A hydraulic pump (not shown), preferably the same pump that drives hydraulic actuators 24, 26 and 28, and cylinder 58, is provided for actuating cylinder 90, along with the necessary hydraulic fluid tank and piping and controls (also not shown) such as are known to those having ordinary skill in the art to which the invention relates.

Although this description contains many specifics, these should not be construed as limiting the scope of the invention but as merely providing illustrations of some of the presently preferred embodiments thereof, as well as the best mode contemplated by the inventor of carrying out the invention. The invention, as described herein, is susceptible to various modifications and adaptations, and the same are intended to be comprehended within the meaning and range of equivalents of the appended claims.

Claims

1. A self-propelled trench-cutting machine comprising:

(a) a chassis;

(b) a drive assembly mounted to the chassis for driving the machine along a surface to be cut, said drive assembly including an engine having a drive shaft;

(c) a boom having a first end and a second end, said boom being mounted along a side of the chassis for pivotal movement about a pivot axis at the first end;

(d) a rock cutting wheel that is mounted on the boom for rotation about a wheel axis;

(e) means for rotating the rock cutting wheel about the wheel axis;

(f) a locking mechanism that is adapted to lock the second end of the boom to the chassis.

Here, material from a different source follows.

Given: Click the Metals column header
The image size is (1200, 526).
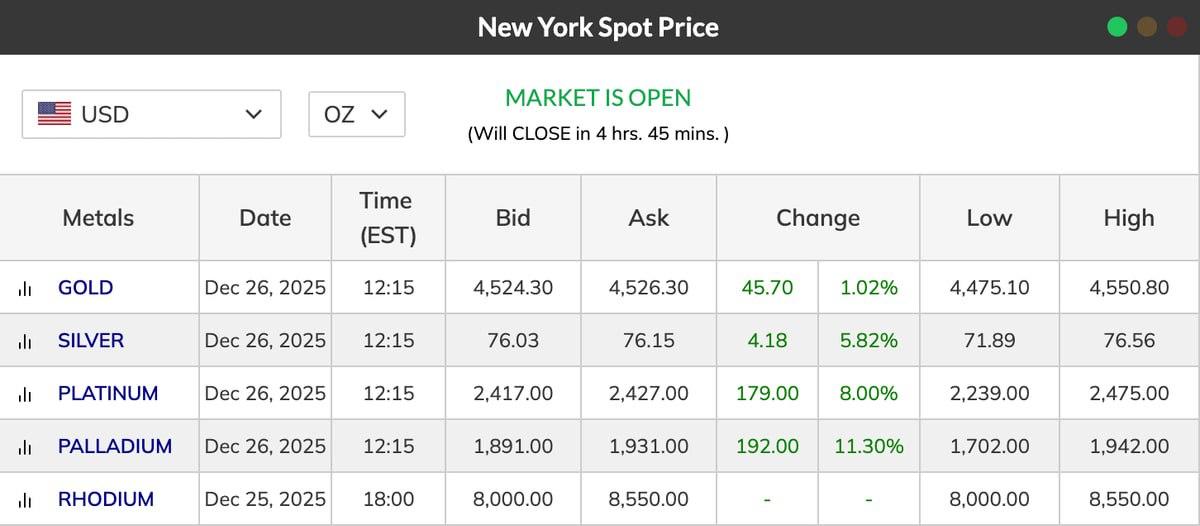Looking at the screenshot, I should click(98, 218).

2. The machine of claim 1 where the locking mechanism is adapted for locking the second end of the boom to the chassis at a plurality of positions, each of which corresponds to a different angular orientation of the boom about the pivot axis.

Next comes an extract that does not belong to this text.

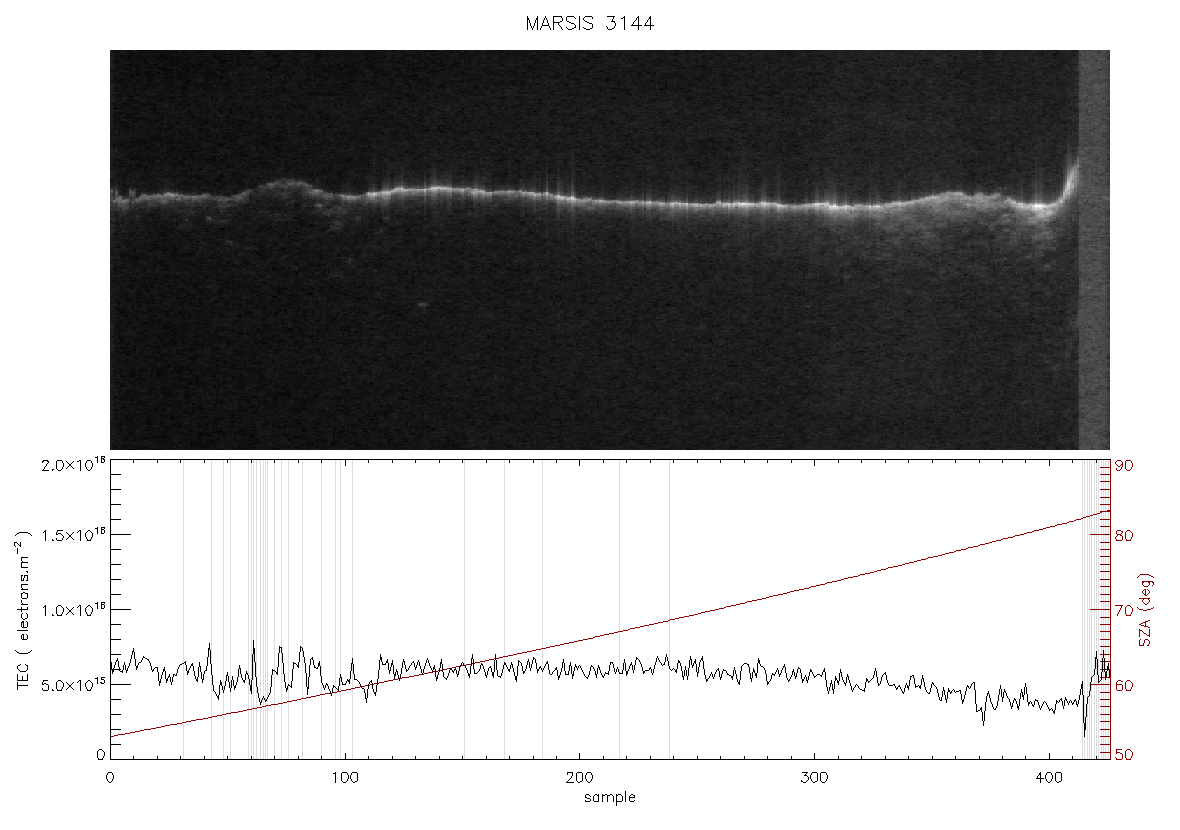This screenshot has height=830, width=1180.
Task: Click the red 80 SZA tick label
Action: [1124, 536]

3. The machine of claim 1 which includes a hydraulic cylinder mounted between the chassis and the boom for use in pivotally moving the boom about the pivot axis.

4. The machine of claim 1 wherein the wheel is provided with a plurality of cutting teeth that are arranged so as to cut downwardly as the wheel is rotated.

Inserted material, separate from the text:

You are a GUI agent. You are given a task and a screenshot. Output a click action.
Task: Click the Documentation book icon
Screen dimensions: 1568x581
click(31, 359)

5. The machine of claim 1 wherein the drive assembly includes a plurality of track drives, at least one of which is steerable about a generally vertical steering axis.

6. The machine of claim 5 wherein the chassis is mounted on the track drives so as to be adapted for vertical motion with respect thereto.

7. The machine of claim 1 wherein the rotating means comprises a driving mechanism for operatively coupling the drive shaft of the engine to the rock cutting wheel so that the wheel may be rotated about the wheel axis by the drive shaft.

8. The machine of claim 7 wherein the driving mechanism includes a drive belt.

9. The machine of claim 1 wherein the locking mechanism comprises a locking pin that is mounted for axial movement between a locked position in which the second end of the boom is locked to the chassis and an unlocked position in which the second end of the boom is not locked to the chassis.

10. The machine of claim 9 which includes:

(a) An aperture provided on the chassis for said locking pin;

(b) said locking pin having a first end and a second end, which pin is positioned in the aperture and adapted for axial movement with respect thereto;

(c) a locking pin receiver that is mounted to the second end of the boom, which receiver is adapted to receive the second end of the pin;

(d) a hydraulic cylinder having a piston and a cylinder case into which the piston may be retracted, wherein one of the piston and the cylinder case is mounted to the chassis and the other is mounted to the first end of the locking pin, said hydraulic cylinder being disposed generally parallel to the locking pin and being adapted to move the pin between a locked position in which the second end of the pin is received in the locking pin receiver and an unlocked position in which the second end of the pin is outside of the locking pin receiver.

11. The machine of claim 10 wherein the hydraulic cylinder is mounted with respect to the locking pin so that upon actuation of the cylinder to retract the piston into the cylinder case, the pin is moved into the locked position.

12. The machine of claim 10 wherein the cylinder case is mounted to the chassis and the piston is mounted to the first end of the locking pin.